• PROVIDED INFORMATION
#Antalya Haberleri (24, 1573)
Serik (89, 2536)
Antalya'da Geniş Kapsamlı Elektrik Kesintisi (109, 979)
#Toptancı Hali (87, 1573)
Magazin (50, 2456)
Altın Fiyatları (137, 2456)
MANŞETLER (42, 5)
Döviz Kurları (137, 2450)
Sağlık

• WHAT YOU SHOULD DO
Exact copies of all the records are required.

• TASK RESPONSE
#Antalya Haberleri (24, 1573)
Serik (89, 2536)
Antalya'da Geniş Kapsamlı Elektrik Kesintisi (109, 979)
#Toptancı Hali (87, 1573)
Magazin (50, 2456)
Altın Fiyatları (137, 2456)
MANŞETLER (42, 5)
Döviz Kurları (137, 2450)
Sağlık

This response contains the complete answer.